*** Opening of Available data ***
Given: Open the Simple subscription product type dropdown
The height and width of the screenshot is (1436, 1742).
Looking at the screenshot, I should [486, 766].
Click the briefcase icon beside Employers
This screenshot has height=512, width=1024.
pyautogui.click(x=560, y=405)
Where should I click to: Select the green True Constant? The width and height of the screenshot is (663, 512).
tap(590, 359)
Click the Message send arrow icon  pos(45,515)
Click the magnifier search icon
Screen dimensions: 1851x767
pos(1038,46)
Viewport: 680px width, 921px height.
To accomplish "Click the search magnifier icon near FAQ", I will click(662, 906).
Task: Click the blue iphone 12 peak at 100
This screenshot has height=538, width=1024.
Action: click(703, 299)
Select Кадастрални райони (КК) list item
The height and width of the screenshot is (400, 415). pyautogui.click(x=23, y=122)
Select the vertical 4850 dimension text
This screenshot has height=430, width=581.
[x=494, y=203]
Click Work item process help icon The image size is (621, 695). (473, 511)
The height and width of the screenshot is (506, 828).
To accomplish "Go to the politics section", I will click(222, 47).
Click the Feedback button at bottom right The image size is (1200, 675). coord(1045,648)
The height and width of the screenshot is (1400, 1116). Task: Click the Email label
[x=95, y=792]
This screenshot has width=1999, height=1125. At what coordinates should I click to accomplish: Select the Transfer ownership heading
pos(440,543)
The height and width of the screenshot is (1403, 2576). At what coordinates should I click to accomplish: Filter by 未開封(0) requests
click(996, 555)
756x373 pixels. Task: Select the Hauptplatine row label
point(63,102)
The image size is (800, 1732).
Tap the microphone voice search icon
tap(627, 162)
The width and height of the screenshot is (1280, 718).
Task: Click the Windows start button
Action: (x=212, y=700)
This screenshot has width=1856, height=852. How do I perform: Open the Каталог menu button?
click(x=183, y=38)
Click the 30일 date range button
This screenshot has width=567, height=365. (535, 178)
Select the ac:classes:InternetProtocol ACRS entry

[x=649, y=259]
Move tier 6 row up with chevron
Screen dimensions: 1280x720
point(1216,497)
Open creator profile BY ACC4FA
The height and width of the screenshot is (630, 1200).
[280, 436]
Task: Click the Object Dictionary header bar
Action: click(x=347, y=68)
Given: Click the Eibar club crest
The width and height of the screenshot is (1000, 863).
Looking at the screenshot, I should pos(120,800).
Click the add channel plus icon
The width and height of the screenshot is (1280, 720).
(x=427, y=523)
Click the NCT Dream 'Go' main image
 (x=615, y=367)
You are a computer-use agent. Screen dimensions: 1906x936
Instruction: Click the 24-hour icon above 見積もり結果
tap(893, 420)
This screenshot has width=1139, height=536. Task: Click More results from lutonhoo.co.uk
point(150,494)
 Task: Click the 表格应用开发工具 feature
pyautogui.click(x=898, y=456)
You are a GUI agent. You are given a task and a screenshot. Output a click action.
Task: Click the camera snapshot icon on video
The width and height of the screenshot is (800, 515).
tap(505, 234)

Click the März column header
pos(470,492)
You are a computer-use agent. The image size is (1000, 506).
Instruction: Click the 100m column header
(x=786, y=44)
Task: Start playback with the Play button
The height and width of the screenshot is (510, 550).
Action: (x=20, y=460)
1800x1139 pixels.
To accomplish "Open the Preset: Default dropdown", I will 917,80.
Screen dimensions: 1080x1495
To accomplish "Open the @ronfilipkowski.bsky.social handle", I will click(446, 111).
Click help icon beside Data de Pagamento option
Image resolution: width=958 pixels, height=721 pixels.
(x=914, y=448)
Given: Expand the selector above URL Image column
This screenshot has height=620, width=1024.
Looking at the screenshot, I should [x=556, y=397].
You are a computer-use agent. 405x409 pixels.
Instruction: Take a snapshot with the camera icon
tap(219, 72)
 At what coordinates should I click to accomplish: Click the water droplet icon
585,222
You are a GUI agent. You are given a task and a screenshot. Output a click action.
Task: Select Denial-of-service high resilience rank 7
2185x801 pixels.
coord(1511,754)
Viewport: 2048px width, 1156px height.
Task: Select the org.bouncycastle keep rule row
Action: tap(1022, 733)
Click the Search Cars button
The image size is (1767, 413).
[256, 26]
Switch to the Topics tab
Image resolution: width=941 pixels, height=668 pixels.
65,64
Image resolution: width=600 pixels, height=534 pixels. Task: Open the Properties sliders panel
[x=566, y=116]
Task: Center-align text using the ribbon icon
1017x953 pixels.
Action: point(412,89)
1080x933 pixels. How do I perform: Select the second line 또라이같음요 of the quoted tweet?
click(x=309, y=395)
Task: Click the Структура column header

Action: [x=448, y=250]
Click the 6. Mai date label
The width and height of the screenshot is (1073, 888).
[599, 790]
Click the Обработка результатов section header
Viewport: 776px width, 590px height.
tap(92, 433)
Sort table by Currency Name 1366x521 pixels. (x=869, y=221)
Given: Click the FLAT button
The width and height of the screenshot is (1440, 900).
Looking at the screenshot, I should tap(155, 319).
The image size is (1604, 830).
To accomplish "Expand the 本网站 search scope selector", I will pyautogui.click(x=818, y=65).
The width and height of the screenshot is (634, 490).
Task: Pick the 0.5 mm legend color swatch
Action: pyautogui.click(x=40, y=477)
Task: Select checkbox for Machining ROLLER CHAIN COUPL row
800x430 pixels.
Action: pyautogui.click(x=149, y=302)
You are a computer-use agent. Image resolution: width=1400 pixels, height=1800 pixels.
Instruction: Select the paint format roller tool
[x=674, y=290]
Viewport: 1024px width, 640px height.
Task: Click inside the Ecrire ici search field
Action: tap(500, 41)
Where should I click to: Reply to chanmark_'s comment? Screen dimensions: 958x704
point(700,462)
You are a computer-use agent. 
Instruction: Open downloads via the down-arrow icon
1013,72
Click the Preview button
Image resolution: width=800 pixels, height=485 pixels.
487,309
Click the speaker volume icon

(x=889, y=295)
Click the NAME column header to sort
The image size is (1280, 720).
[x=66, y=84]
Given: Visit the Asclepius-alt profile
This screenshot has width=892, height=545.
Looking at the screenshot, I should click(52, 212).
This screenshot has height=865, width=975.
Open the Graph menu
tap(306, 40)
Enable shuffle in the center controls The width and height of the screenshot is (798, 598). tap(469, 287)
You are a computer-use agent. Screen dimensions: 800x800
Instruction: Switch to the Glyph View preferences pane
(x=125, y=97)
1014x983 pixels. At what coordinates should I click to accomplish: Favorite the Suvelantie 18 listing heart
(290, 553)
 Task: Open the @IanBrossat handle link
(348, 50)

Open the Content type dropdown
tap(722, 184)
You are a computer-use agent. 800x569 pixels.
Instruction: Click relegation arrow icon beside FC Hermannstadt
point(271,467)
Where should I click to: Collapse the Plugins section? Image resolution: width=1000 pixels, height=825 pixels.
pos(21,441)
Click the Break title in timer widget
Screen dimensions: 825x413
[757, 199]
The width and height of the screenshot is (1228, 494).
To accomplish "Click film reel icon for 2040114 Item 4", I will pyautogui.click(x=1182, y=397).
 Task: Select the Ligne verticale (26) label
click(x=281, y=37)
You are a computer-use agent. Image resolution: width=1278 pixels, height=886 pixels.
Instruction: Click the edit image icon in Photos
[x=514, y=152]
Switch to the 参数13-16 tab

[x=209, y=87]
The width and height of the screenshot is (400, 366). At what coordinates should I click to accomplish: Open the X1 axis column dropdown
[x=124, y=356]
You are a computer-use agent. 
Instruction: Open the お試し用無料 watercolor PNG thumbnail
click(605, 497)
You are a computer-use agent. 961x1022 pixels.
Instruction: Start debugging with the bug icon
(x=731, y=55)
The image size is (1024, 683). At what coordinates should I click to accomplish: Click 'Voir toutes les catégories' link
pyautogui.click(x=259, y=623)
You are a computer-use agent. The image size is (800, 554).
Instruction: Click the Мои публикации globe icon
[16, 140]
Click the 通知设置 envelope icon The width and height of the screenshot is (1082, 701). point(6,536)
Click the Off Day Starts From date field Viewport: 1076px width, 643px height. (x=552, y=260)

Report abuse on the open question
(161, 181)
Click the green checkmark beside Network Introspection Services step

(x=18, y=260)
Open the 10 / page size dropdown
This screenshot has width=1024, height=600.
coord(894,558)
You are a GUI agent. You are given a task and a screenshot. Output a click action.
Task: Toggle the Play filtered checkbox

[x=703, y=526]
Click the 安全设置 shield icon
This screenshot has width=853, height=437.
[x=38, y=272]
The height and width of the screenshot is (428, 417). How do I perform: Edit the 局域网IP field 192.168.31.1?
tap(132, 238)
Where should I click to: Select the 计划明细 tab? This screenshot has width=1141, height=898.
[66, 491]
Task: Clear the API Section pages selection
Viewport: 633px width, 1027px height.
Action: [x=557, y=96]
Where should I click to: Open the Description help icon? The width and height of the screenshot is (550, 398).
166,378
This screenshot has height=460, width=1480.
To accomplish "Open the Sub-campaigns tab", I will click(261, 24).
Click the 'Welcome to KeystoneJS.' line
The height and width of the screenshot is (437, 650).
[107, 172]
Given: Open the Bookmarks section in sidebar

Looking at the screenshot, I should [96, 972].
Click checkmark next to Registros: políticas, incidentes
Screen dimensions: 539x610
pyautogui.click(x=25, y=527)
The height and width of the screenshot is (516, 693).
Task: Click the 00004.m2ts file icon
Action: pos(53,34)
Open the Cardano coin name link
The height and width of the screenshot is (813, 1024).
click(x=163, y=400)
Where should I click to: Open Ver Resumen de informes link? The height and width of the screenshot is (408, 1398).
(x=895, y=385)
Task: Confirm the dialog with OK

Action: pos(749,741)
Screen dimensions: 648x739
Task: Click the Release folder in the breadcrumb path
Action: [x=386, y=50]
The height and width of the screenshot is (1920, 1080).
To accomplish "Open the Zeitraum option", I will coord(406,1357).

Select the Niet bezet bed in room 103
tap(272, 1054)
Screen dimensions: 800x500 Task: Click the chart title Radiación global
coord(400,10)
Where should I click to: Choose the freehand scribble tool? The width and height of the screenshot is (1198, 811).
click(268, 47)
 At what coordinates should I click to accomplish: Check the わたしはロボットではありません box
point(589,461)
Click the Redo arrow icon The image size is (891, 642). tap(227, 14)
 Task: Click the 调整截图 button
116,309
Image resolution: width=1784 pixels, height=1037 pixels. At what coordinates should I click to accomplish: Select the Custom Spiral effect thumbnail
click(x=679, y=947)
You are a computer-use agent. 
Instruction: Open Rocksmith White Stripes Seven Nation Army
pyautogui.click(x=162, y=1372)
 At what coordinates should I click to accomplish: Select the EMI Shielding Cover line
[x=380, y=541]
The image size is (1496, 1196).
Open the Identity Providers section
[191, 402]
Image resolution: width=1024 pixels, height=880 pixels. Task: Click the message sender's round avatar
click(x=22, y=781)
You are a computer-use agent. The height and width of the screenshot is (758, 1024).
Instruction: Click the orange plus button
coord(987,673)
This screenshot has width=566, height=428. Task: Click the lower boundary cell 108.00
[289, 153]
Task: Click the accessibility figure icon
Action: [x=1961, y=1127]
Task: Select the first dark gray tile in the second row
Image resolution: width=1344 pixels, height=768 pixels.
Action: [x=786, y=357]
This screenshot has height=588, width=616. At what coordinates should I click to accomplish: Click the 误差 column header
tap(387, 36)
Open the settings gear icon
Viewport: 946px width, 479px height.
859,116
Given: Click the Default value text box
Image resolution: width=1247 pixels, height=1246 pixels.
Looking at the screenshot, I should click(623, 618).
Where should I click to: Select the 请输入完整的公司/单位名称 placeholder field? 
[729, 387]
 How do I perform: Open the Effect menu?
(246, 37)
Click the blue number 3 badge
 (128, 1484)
*** Close of Available data ***
▸ How to complete this task: Report how many lines in the data include the word "Default". Nothing else is needed.

▸ Response to this exercise: 2